Optimization & Sampling

This week shifts focus from what the model is to how you compute with it. We start with linear models — a class far broader than "straight lines" — that can be solved exactly with linear algebra. Then we address the general case: optimisation algorithms that find the best-fit parameters, and Markov chain Monte Carlo methods that map out the full posterior distribution.

Linear Models

A "linear model" does not mean a straight line. It means the model is linear in its parameters — and that single condition unlocks exact solutions, error propagation, and fast computation. We cover polynomial, trigonometric, and radial basis function expansions, regularisation as a Bayesian prior, convexity, and what happens when you have more parameters than data.

Optimisation

Given an objective function — a log-likelihood, a log-posterior, a chi-squared — how do you find the parameter values that extremise it?
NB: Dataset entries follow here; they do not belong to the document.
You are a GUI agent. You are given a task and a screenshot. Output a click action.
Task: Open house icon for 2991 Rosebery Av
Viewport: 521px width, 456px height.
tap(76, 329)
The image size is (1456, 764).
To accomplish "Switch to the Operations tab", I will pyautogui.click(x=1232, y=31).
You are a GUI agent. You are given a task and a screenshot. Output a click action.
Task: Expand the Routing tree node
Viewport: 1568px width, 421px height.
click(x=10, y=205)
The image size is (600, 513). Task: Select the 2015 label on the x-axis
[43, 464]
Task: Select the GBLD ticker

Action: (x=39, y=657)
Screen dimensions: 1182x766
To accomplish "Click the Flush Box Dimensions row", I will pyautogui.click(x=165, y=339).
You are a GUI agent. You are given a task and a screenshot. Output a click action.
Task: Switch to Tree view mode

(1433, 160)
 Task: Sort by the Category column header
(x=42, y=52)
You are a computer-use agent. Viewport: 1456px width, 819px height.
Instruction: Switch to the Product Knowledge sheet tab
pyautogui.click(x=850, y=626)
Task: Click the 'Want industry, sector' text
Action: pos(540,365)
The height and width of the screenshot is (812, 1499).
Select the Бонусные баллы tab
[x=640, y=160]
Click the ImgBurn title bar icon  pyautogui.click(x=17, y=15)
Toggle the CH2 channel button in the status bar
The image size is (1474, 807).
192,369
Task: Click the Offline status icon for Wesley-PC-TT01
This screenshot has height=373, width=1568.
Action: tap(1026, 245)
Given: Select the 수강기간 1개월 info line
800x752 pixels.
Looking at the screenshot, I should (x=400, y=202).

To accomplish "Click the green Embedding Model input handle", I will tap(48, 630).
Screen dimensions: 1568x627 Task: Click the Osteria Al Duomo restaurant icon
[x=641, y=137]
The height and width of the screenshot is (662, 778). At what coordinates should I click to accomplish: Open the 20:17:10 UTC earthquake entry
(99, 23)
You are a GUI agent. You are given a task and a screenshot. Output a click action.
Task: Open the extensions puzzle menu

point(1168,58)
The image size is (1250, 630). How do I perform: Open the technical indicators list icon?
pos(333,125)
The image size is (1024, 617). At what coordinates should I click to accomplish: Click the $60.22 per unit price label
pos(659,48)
We survey gradient descent, conjugate gradients, Newton and quasi-Newton methods, and the practical curses (dimensionality, scaling, non-convexity, initialisation) that make optimisation harder than it sounds.

Markov Chain Monte Carlo

A point estimate is not enough: you need the full posterior distribution. MCMC draws samples from the posterior by constructing a random walk that, in the long run, visits each region of parameter space in proportion to its probability. We cover the Metropolis algorithm, affine-invariant ensemble sampling with emcee, Hamiltonian Monte Carlo, and the diagnostics you need to trust your chains.

Last updated on 2 March, 2026